林文澤突然回來他自是開心,外面如何他不管,但他始終對林文澤是有愧的,能給個歇腳的地方也是不錯,更何況蘇寧白想來聽林文澤的話,也許,只是也許,他去看一看寧白,多餘寧白說說話,或許是又用的呢?
只是林文澤卻將傅黎塵帶了進來,若是傅黎塵他……
「不會的!謹年,他現在已經是重傷,你……能不能幫我救救他?」
林文澤看得出程謹年的擔憂,但現在傅黎塵危在旦夕,哪裡有能力傷害他們?
而且……傅黎塵也不是不講理的人,從前傷他的人是自己,他不會傷蘇寧白的。
「救他?林文澤你瘋了麼!他可是魔修!他可是最想置你於死地的人!」
程謹年覺得實在不可思議,他知道眼前這人都是因為蘇寧白而受傷。
是,是他倆對不起林文澤,可傅黎塵又憑什麼?死了就死了,活該他自己去了魔族,現在還要纏著林文澤做什麼?
他還嫌不夠拖累林文澤麼?
而且他現在恨透了修士,如今還替魔修做事,明擺著與他們正道是仇敵了,到時他醒來不講理,又要傷害蘇寧白怎麼辦?
要他說林文澤就不該管他,將他撿回來幹什麼?
「傅黎塵他……是我的錯,害他與魔為伍的是我,我應當還他的,謹年,你就幫幫我吧。」
其中牽扯他不便與程謹年說,說到底也與程謹年無關,他不知自己做了什麼,這樣想也是應該。

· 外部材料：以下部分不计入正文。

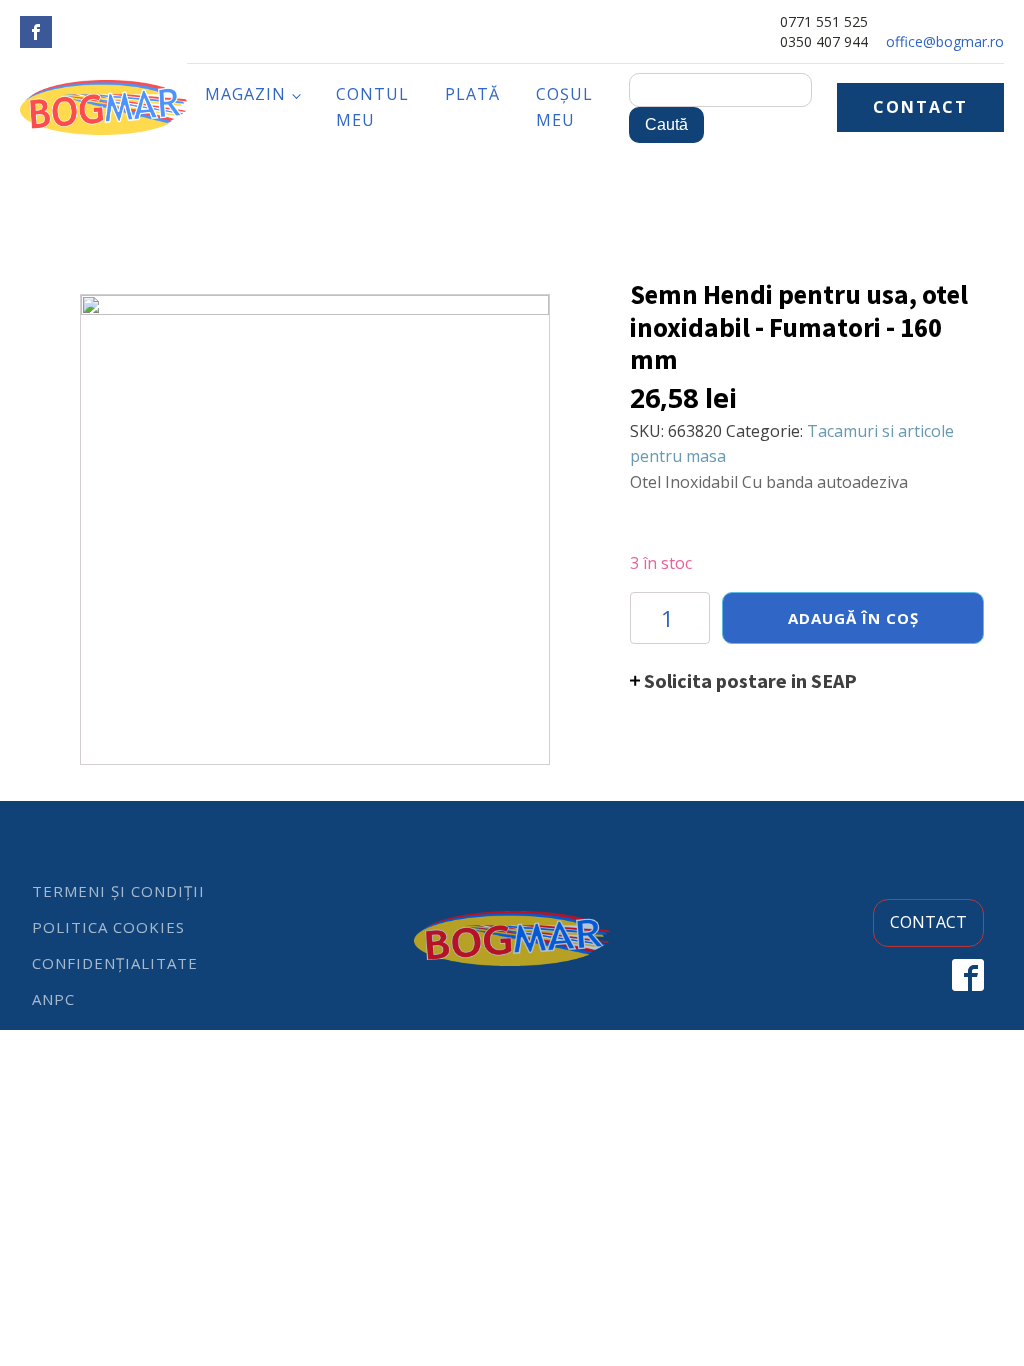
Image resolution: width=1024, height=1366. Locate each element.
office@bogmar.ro (945, 41)
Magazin (245, 94)
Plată (472, 94)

林文澤眼神有些閃躲,魔道與正道勢不兩立他是知道的,可現在他只能求程謹年了。
他不能繼續待在魔族,好不容易從魔族逃了出來,魔族有鳳淵坐鎮,必定會找人搜尋他倆。
而此時傅黎塵的狀態更不可能找其他醫修,就連他自己都是正道追捕之人,更何況入魔的傅黎塵了,在這仙門,誰還敢接待傅黎塵?
也恰好,程謹年這一年學的醫術很多,也唯有他能救傅黎塵,這是最後的辦法。
「好好好!只這一次,但我不能保證能夠完全治癒他。」
程謹年也沒想到,林文澤這樣的人竟會為了一個人放下身姿去求他,即便他成了旁人口中人人喊打的妖邪,被所有人所驅逐,可卻沒見他能夠如此狼狽不堪,或者說低三下四的求人。
心中突然冒出一個不可能的想法,程謹年用餘光悄悄觀察了一眼兩人,卻見林文澤小心翼翼的將人摟在懷裡,那溫柔的模樣,實在……
程謹年被這個想法嚇到了,此時又被證實,不由得張了張口,卻始終沒有將那話問出口。
說到底也與他無關,林文澤他自有考慮。
「多謝了……我,想去看看寧白,行嗎?」
林文澤已經很久沒見過蘇寧白了,更不知道他現在成了什麼模樣,有沒有好一點。